| simstudy.logistic {simitation} | R Documentation |
simstudy.logistic
Description
simstudy.logistic
Usage
simstudy.logistic(
the.steps,
n,
num.experiments,
the.formula,
conf.level = 0.95,
the.quantiles = c(0.025, 0.1, 0.25, 0.5, 0.75, 0.9, 0.975),
experiment.name = "experiment",
step.split = "~",
coef.name = "Coefficient",
estimate.name = "Estimate",
logistic.p.name = "Pr(>|z|)",
seed = 39,
vstr = 3.6
)
Arguments
the.steps |
A character vector of variables to simulate. The variables are simulated in the order specified. Later variables can be generated to depend on earlier variables. The possible specifications include: Normal "X ~ N(100, 5)" with the mean and SD. Uniform "X ~ U(0, 100)" with the minimum and maximum. Poisson "X ~ Poisson(3)" with the mean. Binary "X ~ Binary(0.5)" with the probability of success. Binomial "X ~ Bin(10, 0.2)" with the number of trials and probability of success. Categorical "Diet ~ sample(('Light', 'Moderate', 'Heavy'), (0.2, 0.45, 0.35))" with the values in the first set of parentheses and their respective probabilities in the second.

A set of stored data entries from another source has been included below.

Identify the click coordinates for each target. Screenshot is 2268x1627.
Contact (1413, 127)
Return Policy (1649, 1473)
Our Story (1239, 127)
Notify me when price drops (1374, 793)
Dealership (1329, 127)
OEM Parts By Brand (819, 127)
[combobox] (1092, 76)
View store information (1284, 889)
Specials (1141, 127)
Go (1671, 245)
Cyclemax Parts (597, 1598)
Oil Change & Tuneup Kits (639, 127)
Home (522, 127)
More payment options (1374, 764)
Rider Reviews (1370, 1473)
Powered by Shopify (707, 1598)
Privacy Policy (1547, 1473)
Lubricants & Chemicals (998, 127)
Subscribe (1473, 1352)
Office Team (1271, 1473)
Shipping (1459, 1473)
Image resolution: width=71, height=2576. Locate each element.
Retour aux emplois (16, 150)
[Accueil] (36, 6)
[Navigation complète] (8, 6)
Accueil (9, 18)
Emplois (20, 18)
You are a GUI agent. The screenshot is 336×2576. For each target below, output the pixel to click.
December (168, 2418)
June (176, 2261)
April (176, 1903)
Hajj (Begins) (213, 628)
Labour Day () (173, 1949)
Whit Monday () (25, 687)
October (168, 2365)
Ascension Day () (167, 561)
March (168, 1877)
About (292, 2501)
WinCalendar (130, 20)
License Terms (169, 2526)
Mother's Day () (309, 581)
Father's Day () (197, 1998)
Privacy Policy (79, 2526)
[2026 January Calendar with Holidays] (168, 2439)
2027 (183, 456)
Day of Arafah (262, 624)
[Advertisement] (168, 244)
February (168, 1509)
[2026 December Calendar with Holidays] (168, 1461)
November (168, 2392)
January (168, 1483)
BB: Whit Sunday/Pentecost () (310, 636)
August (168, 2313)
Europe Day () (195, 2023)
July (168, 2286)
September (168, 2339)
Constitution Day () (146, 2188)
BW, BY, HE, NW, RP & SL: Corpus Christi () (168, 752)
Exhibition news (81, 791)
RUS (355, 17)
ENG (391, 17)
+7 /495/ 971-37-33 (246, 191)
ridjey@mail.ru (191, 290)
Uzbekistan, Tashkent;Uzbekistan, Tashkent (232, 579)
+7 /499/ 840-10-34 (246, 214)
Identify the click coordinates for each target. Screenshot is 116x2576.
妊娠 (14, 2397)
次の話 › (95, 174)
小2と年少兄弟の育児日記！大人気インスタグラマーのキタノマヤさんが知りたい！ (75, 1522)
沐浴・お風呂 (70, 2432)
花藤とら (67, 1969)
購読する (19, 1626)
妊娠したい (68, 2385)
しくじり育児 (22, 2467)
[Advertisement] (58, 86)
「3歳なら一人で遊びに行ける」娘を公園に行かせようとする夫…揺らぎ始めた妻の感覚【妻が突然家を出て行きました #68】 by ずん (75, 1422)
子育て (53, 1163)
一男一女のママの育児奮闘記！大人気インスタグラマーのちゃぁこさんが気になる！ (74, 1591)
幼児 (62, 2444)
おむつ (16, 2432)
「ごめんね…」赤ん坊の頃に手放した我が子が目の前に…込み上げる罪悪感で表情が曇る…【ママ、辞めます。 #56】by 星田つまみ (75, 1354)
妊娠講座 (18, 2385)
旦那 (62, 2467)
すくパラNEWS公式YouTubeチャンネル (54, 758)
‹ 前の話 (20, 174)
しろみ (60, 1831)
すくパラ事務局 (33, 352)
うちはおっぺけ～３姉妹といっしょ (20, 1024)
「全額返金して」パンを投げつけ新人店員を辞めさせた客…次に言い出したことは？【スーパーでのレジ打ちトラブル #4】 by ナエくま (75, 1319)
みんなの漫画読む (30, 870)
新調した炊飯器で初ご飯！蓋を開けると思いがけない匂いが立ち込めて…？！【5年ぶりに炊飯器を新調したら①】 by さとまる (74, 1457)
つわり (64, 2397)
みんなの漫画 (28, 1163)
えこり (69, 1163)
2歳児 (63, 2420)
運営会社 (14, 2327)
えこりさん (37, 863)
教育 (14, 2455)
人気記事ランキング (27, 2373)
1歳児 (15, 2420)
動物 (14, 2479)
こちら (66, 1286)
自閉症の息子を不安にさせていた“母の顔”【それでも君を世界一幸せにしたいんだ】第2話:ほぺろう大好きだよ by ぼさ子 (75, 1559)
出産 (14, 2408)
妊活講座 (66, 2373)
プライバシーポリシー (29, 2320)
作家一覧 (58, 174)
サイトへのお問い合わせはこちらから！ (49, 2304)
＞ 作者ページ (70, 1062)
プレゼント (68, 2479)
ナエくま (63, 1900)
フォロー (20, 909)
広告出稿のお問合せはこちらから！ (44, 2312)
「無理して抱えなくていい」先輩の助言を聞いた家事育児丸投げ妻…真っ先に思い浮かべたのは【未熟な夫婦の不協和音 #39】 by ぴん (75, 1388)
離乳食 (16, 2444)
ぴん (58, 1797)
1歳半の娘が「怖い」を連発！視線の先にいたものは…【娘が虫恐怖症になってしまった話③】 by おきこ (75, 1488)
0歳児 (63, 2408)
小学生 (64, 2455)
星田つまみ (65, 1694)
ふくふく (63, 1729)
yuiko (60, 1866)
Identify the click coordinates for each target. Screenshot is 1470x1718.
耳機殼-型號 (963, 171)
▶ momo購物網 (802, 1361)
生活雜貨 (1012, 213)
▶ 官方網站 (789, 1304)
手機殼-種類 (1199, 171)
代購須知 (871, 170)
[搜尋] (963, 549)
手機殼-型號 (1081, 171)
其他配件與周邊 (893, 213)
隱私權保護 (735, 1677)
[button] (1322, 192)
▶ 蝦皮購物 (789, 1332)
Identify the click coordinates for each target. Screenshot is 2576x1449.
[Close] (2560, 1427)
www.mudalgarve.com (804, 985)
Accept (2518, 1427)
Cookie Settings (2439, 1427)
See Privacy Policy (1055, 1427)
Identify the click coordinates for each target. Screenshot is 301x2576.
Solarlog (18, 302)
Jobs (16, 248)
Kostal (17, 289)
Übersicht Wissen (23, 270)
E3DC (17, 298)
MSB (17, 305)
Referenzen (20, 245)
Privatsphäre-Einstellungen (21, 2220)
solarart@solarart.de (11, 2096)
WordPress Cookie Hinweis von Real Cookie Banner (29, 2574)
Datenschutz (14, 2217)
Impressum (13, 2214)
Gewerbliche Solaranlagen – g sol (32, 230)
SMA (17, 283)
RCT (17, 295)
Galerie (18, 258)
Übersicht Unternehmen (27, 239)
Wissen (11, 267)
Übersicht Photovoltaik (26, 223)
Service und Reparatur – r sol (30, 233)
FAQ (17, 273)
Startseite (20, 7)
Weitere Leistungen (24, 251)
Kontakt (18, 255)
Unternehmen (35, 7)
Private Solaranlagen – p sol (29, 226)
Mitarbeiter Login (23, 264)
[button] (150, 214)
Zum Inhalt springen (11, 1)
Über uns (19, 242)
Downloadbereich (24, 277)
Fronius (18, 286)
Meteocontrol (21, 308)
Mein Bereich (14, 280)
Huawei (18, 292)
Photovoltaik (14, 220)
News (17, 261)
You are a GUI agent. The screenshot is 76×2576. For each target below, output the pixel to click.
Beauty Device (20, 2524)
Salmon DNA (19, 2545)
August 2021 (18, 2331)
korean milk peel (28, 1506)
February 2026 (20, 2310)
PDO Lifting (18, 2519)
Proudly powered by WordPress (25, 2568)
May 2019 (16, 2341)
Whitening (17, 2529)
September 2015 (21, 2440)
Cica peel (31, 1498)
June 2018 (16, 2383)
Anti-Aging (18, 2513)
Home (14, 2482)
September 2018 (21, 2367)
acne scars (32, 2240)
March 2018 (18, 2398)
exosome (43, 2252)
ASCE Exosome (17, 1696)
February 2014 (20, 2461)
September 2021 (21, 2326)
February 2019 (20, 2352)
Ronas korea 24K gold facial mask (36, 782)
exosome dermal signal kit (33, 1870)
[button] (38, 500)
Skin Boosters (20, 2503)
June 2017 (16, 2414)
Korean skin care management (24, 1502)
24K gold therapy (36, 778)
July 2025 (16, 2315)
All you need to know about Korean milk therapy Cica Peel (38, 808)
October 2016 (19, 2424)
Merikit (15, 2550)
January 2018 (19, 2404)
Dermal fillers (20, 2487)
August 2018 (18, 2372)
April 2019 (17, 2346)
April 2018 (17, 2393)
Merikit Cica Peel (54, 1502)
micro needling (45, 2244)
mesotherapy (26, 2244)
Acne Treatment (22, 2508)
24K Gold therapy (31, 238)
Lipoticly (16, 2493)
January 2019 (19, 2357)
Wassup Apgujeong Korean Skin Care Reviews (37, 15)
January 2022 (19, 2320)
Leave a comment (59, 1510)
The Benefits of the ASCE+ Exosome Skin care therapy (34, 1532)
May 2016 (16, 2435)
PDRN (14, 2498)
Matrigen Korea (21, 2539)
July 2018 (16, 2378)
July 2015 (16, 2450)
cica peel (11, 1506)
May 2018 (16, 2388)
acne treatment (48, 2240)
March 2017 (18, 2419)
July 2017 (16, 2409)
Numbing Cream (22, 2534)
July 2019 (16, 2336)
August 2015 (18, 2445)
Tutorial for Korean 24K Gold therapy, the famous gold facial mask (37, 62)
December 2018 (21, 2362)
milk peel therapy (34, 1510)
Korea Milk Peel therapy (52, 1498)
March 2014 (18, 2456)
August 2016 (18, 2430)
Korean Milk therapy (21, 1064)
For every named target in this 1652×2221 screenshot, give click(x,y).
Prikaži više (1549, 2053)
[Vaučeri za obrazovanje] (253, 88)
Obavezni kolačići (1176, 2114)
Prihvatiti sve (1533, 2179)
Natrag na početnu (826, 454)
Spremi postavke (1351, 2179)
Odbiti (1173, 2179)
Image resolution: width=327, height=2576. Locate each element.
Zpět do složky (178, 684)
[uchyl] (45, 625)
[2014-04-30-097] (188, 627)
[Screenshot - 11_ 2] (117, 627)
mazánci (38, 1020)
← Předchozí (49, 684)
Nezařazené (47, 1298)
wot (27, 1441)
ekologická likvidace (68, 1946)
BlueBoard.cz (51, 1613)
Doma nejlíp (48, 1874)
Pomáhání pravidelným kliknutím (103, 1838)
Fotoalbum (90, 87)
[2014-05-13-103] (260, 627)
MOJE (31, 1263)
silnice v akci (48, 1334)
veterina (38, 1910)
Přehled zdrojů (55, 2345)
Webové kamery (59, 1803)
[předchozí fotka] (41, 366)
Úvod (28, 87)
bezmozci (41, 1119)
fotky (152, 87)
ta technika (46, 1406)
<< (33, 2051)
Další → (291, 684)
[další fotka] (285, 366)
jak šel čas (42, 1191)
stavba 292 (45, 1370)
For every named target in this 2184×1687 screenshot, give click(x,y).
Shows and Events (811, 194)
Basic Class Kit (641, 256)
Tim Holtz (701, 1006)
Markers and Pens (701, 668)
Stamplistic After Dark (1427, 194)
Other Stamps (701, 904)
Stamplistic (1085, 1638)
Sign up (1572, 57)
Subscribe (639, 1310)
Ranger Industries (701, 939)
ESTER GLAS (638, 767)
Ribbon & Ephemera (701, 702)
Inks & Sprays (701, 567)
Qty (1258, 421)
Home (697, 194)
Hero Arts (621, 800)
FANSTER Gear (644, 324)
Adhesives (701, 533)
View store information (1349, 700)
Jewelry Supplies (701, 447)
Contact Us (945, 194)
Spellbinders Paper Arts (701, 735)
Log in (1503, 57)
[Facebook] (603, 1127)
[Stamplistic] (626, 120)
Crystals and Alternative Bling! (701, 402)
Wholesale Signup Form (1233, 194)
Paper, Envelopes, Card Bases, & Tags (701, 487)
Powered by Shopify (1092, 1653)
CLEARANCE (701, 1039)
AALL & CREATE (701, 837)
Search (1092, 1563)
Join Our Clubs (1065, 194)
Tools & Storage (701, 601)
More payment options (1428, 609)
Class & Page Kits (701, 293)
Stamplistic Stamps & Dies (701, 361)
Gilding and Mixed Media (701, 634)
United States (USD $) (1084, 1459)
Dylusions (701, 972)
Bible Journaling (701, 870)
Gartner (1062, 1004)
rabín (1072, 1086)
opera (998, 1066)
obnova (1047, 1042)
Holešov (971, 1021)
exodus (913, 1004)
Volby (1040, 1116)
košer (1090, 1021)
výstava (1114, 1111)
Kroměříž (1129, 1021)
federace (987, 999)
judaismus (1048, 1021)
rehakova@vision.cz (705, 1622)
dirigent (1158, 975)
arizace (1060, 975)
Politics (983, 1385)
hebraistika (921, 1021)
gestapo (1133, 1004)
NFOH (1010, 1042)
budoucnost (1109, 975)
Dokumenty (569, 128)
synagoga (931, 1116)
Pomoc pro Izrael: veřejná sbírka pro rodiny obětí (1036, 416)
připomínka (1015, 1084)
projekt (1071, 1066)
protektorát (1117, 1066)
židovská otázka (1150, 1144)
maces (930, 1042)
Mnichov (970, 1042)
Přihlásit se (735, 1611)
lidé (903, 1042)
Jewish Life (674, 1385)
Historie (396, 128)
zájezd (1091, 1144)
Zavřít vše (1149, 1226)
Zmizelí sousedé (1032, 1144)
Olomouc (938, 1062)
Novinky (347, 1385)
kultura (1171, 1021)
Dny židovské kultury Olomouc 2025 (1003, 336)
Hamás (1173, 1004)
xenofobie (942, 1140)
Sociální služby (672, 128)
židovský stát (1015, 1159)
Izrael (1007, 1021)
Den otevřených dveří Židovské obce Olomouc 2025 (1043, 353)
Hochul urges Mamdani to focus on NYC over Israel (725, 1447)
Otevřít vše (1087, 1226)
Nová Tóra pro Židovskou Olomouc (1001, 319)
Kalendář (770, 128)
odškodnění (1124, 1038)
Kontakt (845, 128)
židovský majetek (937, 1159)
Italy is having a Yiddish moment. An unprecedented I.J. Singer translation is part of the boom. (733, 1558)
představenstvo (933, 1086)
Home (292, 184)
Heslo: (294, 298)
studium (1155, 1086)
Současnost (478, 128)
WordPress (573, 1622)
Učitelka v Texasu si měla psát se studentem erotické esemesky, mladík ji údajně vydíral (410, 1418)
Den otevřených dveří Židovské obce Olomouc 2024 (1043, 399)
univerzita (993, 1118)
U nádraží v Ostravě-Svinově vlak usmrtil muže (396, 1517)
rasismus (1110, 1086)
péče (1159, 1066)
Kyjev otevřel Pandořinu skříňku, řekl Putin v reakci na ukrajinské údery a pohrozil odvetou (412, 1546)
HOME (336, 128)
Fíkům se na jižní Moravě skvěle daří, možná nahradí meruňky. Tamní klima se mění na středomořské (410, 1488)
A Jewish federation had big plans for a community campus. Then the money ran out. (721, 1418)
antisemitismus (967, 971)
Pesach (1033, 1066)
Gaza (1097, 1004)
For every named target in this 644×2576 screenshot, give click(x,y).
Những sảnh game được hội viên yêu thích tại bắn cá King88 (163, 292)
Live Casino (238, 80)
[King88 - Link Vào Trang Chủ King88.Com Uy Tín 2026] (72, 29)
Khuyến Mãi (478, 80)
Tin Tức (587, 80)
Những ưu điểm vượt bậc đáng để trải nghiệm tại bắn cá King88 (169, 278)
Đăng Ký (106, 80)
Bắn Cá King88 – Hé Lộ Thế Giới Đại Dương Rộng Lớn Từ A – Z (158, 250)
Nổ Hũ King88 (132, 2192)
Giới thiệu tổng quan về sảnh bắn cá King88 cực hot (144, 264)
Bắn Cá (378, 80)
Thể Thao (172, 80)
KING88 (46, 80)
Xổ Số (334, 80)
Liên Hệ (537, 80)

Logistic Regression "Healthy.Lifestyle ~ logistic(log(0.45) - 0.1 * (Age -45) + 0.05 * Female + 0.01 * Health.Percentile + 0.5 * Exercise.Sessions - 0.1 * (Diet == 'Moderate') - 0.4 * (Diet == 'Heavy'))" Linear Regression "Weight ~ lm(150 - 15 * Female + 0.5 * Age - 0.1 * Health.Percentile - 0.2 * Exercise.Sessions + 5 * (Diet == 'Moderate') + 15 * (Diet == 'Heavy') - 2 * Healthy.Lifestyle + N(0, 10))". Note that the error term may be specified symbolically with any of the above distributions. |
n |
A numeric value for the number of observations in each experiment. |
num.experiments |
A numeric value representing the number of simulated experiments. |
the.formula |
A formula object or character value specifying the formula for the regression model. |
conf.level |
A numeric value between 0 and 1 representing the confidence level (1 - significance level). |
the.quantiles |
A numeric vector of values between 0 and 1. Summary statistics to analyze the tests will return the specified quantiles. |
experiment.name |
A character value providing the name for the column identifying the experiment. |
step.split |
A character value that separates the name of the variable to be simulated (left side) from its distribution (right side). Using the.steps = "X ~ N(0,1)" with step.split = "~" will generate a variable named X from a standard Normal distribution. |
coef.name |
A character value specifying the column of the.coefs that contains the names of the input variables of the linear regression model. |
estimate.name |
A character value specifying the column of the.coefs that contains the estimated coefficients of the linear regression model. |
logistic.p.name |
A character value specifying the column of the.coefs that contains the p-values for the tests of the estimated coefficients of the logistic regression model. |
seed |
A single numeric value, interpreted as an integer, or NULL. See help(set.seed). |
vstr |
A character string containing a version number, e.g., "1.6.2". The default RNG configuration of the current R version is used if vstr is greater than the current version. See help(set.seed). |
Value
A list containing the following components:
the.stepsA character vector detailing the steps of the simulation.simdatA data frame of the simulated data based on the steps provided.statisticsA data frame containing the statistical analysis of the simulated data.sim.analysisA data frame containing the analysis of the simulated study for the logistic regression.
Examples
step.age <- "Age ~ N(45, 10)"
step.female <- "Female ~ binary(0.53)"
step.health.percentile <- "Health.Percentile ~ U(0,100)"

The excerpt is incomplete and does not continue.